Service provided by physicians and hospitals for which no payment is received from the patient or from third-party payers. Some costs for these services may be covered through cost-shifting. Not all uncompensated care results from charity care. It also includes bad debts from persons who are not classified as charity cases but who are unable or unwilling to pay their bill. See cost shifting.

Underinsured

People with public or private insurance policies that do not cover all necessary health care services, resulting in out-of-pocket expenses that exceed their ability to pay. See cost shifting.

Underwriting

Process of selecting, classifying, analyzing and assuming risk according to insurability. The insurance function bearing the risk of adverse price fluctuations during a particular period. Analysis of a group that is done to determine rates or to determine whether the group should be offered coverage at all.

Uninsured

People who lack public or private health insurance.

Universal Access

The right and ability to receive a comprehensive, uniform, and affordable set of confidential, appropriate, and effective health services. Universal service is a reality in countries with national medicine programs or socialized healthcare, such as the UK, Canada, France and most countries in the world. Few countries have the private insurance programs as the primary form of healthcare, as in the US. See Universal Coverage.

Update Factor

The year-to-year increase in base payment amounts for PPS and excluded hospitals and dialysis facilities. The update factors generally are legislated by the Congress after considering annual recommendations provided by ProPAC and HHS.

Urgent Services

Benefits covered in an Evidence of Coverage that are required in order to prevent serious deterioration of an insured’s health that results from an unforeseen illness or injury.

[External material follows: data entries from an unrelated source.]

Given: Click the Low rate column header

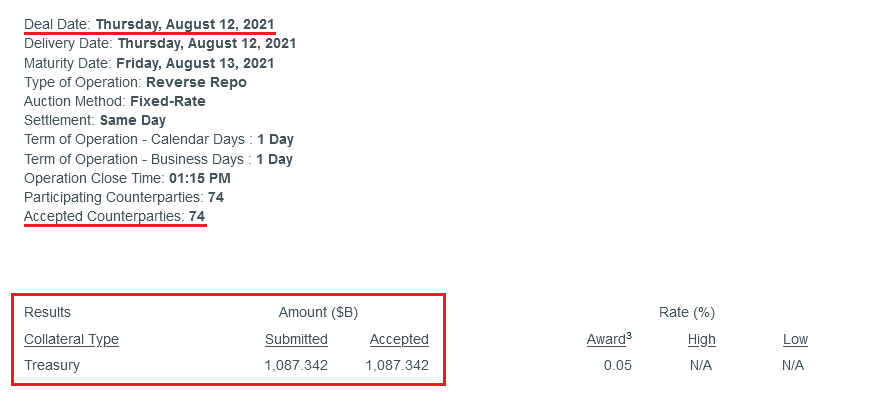Looking at the screenshot, I should pos(795,339).
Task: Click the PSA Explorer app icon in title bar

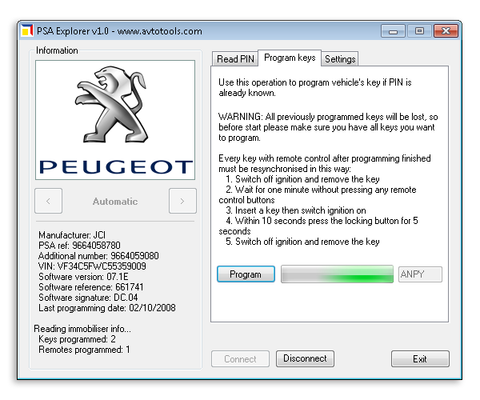Action: pyautogui.click(x=27, y=31)
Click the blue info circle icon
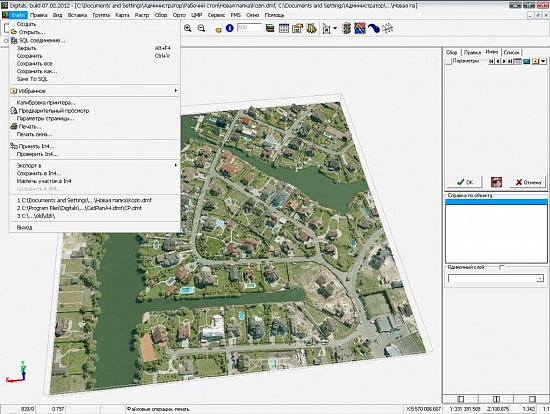 (x=229, y=28)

Usual, Customary and Reasonable (UCR)

Commonly charged fees for health services in a certain area. The use of fee screens to determine the lowest value of provider reimbursement based on: (1) the provider’s usual charge for a given procedure, (2) the amount customarily charged for the service by other providers in the area (often defined as a specific percentile of all charges in the community), and (3) the reasonable cost of services for a given patient after medical review of the case. Most health plans provide reimbursement for usual and customary charges, although no universal formula has been established for these rates.

Utilization

Use of services and supplies. Utilization is commonly examined in terms of patterns or rates of use of a single service or type of service such as hospital care, physician visits, prescription drugs. Measurement of utilization of all medical services in combination is usually done in terms of dollar expenditures. Use is expressed in rates per unit of population at risk for a given period such as the number of admissions to the hospital per 1,000 persons over age 65 per year, or the number of visits to a physician per person per year for an annual physical. See also UR, UM.

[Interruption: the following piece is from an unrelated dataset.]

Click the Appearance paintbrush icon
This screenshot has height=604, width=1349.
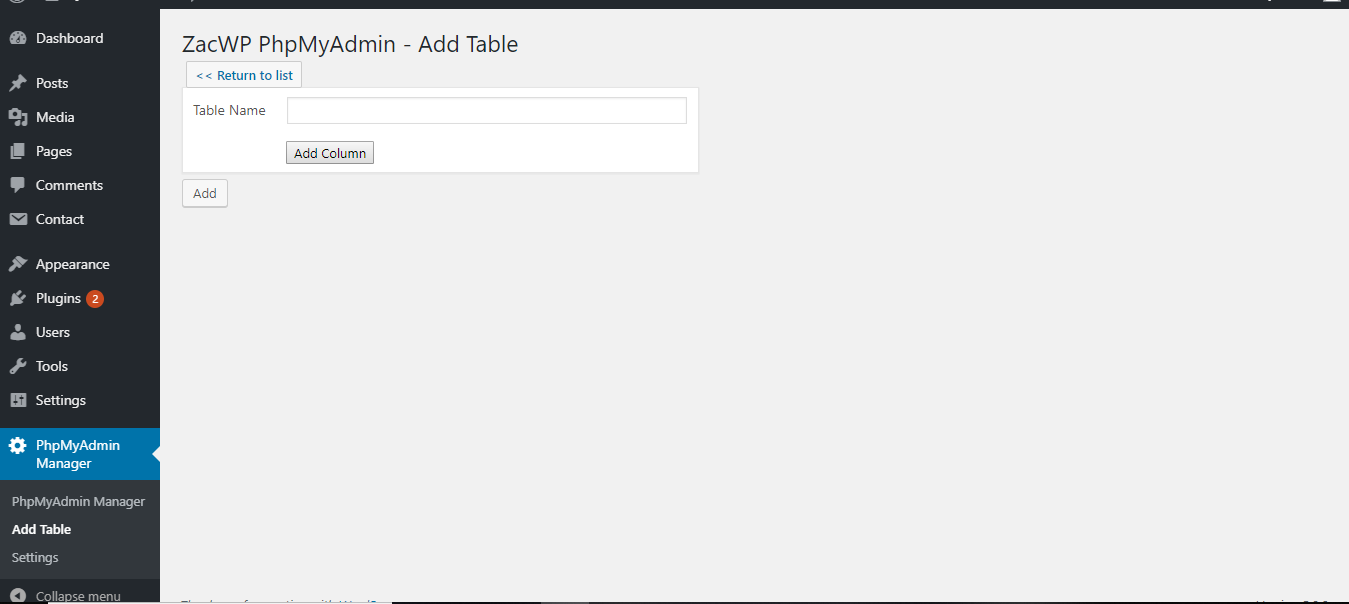tap(17, 264)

Utilization Review, Utilization Management (UR, UM)

Evaluation of the necessity, appropriateness, and efficiency of the use of health care services, procedures, and facilities. In a hospital, this includes review of the appropriateness of admissions, services ordered and provided, length of a stay, and discharge practices, both on a concurrent and retrospective basis. Utilization review can be done by a peer review group, or a public agency. UR is a method of tracking, reviewing and rendering opinions regarding care provided to patients. Usually UR involves the use of protocols, benchmarks or data with which to compare specific cases to an aggregate set of cases. Those cases falling outside the protocols or range of data are reviewed individually. Managed care organizations will sometimes refuse to reimburse or pay for services which do not meet their own sets of UR standards. UR involves the review of patient records and patient bills primarily but may also include telephone conversations with providers. The practices of pre-certification, re-certification, retrospective review and concurrent review all describe UR methods. UR is one of the primary tools utilized by IDS, MCO and health plans to control over-utilization, reduce costs and manage care.